** START RECORDED INFORMATION **

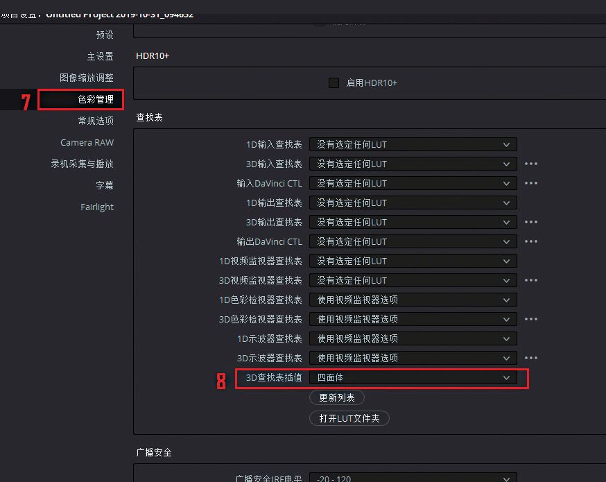Open three-dot menu for 3D示波器查找表
The image size is (606, 482).
click(530, 358)
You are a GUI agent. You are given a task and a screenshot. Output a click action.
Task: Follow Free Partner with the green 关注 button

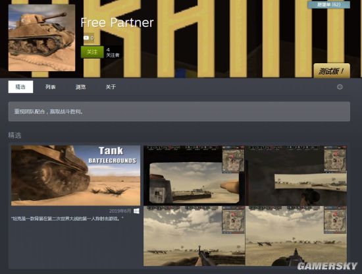pos(92,52)
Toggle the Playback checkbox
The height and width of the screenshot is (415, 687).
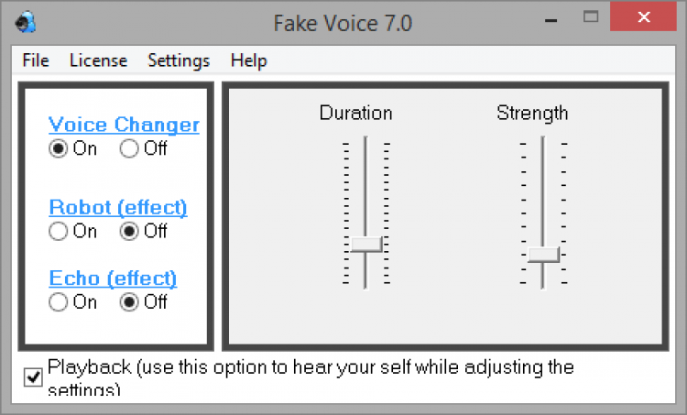coord(34,377)
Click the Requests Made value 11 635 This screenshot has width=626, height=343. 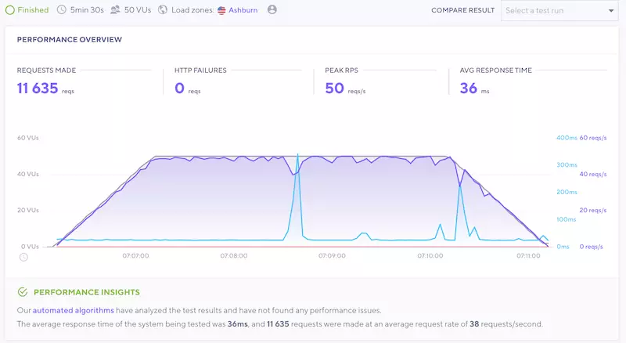pyautogui.click(x=38, y=88)
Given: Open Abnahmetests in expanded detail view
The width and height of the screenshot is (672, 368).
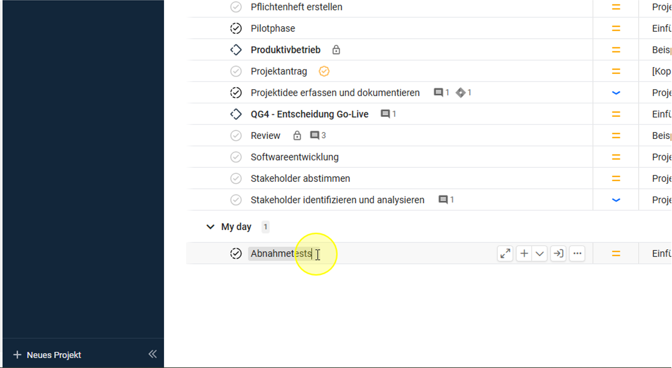Looking at the screenshot, I should click(505, 254).
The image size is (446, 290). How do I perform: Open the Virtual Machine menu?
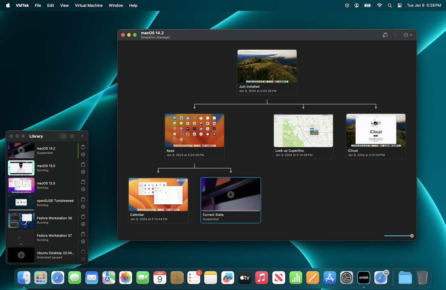click(x=88, y=5)
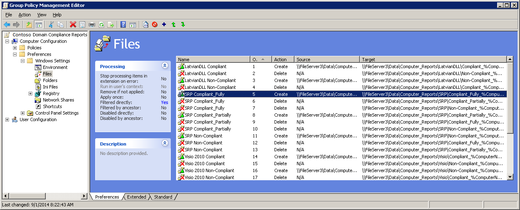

** END RECORDED INFORMATION **

* **WHAT THE TASK ASKS**
Reproduce the data verbatim, from the line containing "Given: Open Abnahmetests" through the end of the data, including both ends. Leave out the pictures.

* **SOLUTION TO THIS PROBLEM**
Given: Open Abnahmetests in expanded detail view
The width and height of the screenshot is (672, 368).
Looking at the screenshot, I should click(505, 254).
The image size is (446, 290). How do I perform: Open the Virtual Machine menu?
click(x=88, y=5)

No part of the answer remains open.